ZFIN ID: ZDB-PUB-140513-439
Hyaluronic acid receptor Stabilin-2 regulates Erk phosphorylation and arterial--venous differentiation in zebrafish
Rost, M.S., Sumanas, S.
Date: 2014
Source: PLoS One   9: e88614 (Journal)
Registered Authors: Rost, Megan, Sumanas, Saulius
Keywords: none
MeSH Terms:
  • Animals
  • Arteries/embryology*
  • Cell Adhesion Molecules, Neuronal/genetics
  • Cell Adhesion Molecules, Neuronal/metabolism*
  • Cell Differentiation/genetics
  • Cell Differentiation/physiology
  • Extracellular Signal-Regulated MAP Kinases/metabolism
  • Hyaluronic Acid/metabolism
  • Phosphorylation/genetics
  • Phosphorylation/physiology
  • Protein Binding
  • Veins/embryology*
  • Zebrafish
  • Zebrafish Proteins/metabolism
PubMed: 24586357 Full text @ PLoS One

The hyaluronic acid receptor for endocytosis Stabilin-2/HARE mediates systemic clearance of multiple glycosaminoglycans from the vascular and lymphatic circulations.
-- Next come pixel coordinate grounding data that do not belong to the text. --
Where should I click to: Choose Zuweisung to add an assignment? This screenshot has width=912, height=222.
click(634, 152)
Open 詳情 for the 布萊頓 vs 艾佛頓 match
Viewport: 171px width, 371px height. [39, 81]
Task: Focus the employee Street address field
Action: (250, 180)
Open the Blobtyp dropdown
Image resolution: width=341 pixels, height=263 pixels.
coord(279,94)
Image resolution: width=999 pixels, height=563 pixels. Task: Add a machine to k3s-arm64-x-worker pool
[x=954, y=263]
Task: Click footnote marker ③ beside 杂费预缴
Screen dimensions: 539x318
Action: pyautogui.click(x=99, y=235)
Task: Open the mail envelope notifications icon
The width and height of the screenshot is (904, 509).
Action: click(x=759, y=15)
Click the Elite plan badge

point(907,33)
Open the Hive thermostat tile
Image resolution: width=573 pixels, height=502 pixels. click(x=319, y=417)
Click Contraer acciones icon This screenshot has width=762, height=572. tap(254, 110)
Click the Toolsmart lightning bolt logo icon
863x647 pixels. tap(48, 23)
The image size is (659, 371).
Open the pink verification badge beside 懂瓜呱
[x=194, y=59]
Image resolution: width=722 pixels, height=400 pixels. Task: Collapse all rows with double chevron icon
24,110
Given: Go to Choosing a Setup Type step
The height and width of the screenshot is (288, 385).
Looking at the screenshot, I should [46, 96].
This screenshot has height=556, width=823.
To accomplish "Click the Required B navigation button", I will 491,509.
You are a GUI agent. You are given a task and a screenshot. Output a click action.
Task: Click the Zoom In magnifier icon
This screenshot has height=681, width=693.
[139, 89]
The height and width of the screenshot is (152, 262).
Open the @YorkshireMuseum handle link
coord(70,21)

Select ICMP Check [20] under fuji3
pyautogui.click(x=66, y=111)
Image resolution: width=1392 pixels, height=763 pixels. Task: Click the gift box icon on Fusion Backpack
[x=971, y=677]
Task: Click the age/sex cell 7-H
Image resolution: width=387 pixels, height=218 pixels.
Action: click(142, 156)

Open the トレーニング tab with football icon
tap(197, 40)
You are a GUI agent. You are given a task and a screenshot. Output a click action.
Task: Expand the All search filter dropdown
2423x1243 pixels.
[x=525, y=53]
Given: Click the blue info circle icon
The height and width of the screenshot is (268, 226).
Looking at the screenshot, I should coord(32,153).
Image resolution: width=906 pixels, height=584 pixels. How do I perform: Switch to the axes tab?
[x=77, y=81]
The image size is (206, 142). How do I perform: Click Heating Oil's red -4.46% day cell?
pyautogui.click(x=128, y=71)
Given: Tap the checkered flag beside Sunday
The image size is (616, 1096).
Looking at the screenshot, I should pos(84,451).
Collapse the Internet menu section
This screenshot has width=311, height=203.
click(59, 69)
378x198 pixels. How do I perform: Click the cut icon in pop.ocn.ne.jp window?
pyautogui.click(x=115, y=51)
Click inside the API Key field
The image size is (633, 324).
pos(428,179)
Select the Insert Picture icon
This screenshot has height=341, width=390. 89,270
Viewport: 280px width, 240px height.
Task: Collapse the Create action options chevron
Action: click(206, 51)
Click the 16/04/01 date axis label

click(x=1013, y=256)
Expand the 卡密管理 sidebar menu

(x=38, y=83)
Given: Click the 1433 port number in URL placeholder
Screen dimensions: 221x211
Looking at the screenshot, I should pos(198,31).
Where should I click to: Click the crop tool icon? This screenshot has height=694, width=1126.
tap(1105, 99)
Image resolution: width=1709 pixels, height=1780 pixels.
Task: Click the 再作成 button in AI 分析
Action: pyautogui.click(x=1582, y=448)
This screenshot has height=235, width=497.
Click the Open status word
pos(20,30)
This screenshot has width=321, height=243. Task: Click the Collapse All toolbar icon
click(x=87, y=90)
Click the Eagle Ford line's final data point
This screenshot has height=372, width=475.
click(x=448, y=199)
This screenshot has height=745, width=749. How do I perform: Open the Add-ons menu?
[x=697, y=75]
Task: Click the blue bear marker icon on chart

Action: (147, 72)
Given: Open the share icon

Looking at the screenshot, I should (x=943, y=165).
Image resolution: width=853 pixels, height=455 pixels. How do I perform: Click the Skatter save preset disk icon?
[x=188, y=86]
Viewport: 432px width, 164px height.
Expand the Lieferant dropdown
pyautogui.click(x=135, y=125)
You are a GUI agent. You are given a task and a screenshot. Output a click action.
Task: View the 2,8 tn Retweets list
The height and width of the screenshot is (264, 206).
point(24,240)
In addition, recent in vitro studies indicate that Stab2 can participate in signal transduction by interacting with hyaluronic acid (HA), which results in Erk phosphorylation. However, it is not known whether Stab2 function or HA-Stab2 signaling play any role in embryonic development. Here we show that Stab2 functions in a signal transduction pathway regulating arterial-venous differentiation during zebrafish embryogenesis. Stab2 morpholino knockdown embryos (morphants) display an absence of intersegmental vessels and defects in the axial vessel formation. In addition, Stab2 morphants show defects in arterial-venous differentiation including the expansion of venous marker expression. Simultaneous knockdown of Stabilin-2 and Has2, an HA synthetase, results in a synergistic effect, arguing that HA and Stab2 interact during vasculature formation. Stab2 morphants display reduced Erk phosphorylation in the arterial progenitors, which is a known transducer of VEGF signaling, previously associated with arterial-venous differentiation. In addition, VEGF signaling acts as a negative feedback loop to repress stab2 expression. These results argue that Stab2 is involved in a novel signaling pathway that plays an important role in regulating Erk phosphorylation and establishing arterial-venous identity.